News Flash: There Are No Superfoods
Despite all the marketing claims, no single food will make you healthier just by eating it. If you experiment on yourself and do some research, you will find many foods that you like and don’t cause any digestive discomfort, as well as ones that have the macro and micro nutrients your body needs and thrives on. A good place to start is by doing some form of multi-week detox like I did many years ago. I found it to be a life-changing experience—it changed how I eat and what I eat. One of the most important lessons of that time was to eat foods that are good for my microbiome, the trillions of bacteria that live in my gut. Those bacteria love the fiber that vegetables and whole grains contain. (Kimchi, sauerkraut, yogurt and kefir are all good sources of different digestive bacteria.)
Not Too Much
There is no substitute for listening to your body when you’ve had enough to eat. I spent years eating so fast that I had no time to realize how full I was. When I did it was too late, and I was in that all too familiar lethargic and bloated state, when digesting is the only thing your body can focus on, to the detriment of your energy levels and your immune system. When your stomach tells you its full, STOP EATING! Before you decide to have more, give yourself a rest to see if the fullness recedes. Remember, you have a choice her. One of the most pernicious customs of modern life is eating beyond our capacity to digest, much of which is fuelled by social pressure. Your body doesn’t need or want that extra food. It’s not like starvation is around the corner.

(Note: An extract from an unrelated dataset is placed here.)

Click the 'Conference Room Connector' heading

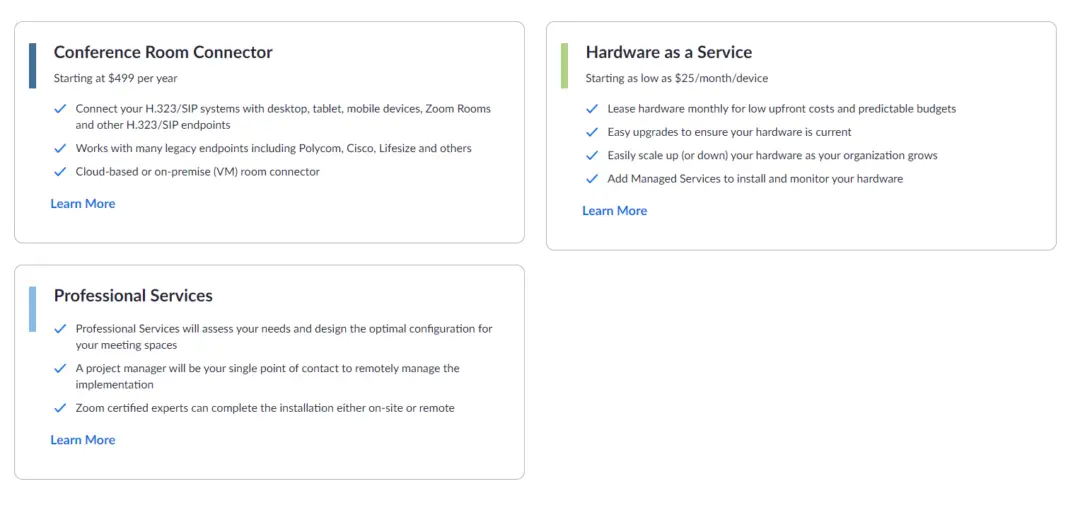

I’ve already written on the benefits of temperance in an article about the 15th century centenarian Luigi Cornaro. Another great man of history who weighed on this subject was Benjamin Franklin, who wrote in his autobiography that temperance for him meant “Eat not to dullness, drink not to elevation.”
So, just as Michael Pollan says, eat food (real food) and let your body and your common sense be your best health advisor. A sensible variety of fresh fruits and vegetables and pasture-raised or sustainable animal protein works best for me. Getting to know your body, and really listening to it, is the first real lesson in knowing how and what to eat. Nature has given us all the tools we need to be healthy, we just need to use those gifts. There are many paths to eating well for health and longevity. There is no master list of do’s and don’ts for every possible food available to us. The right path for you is simply to determine what works for you as the result of a considered and examined health practice that gives you what you want out of life.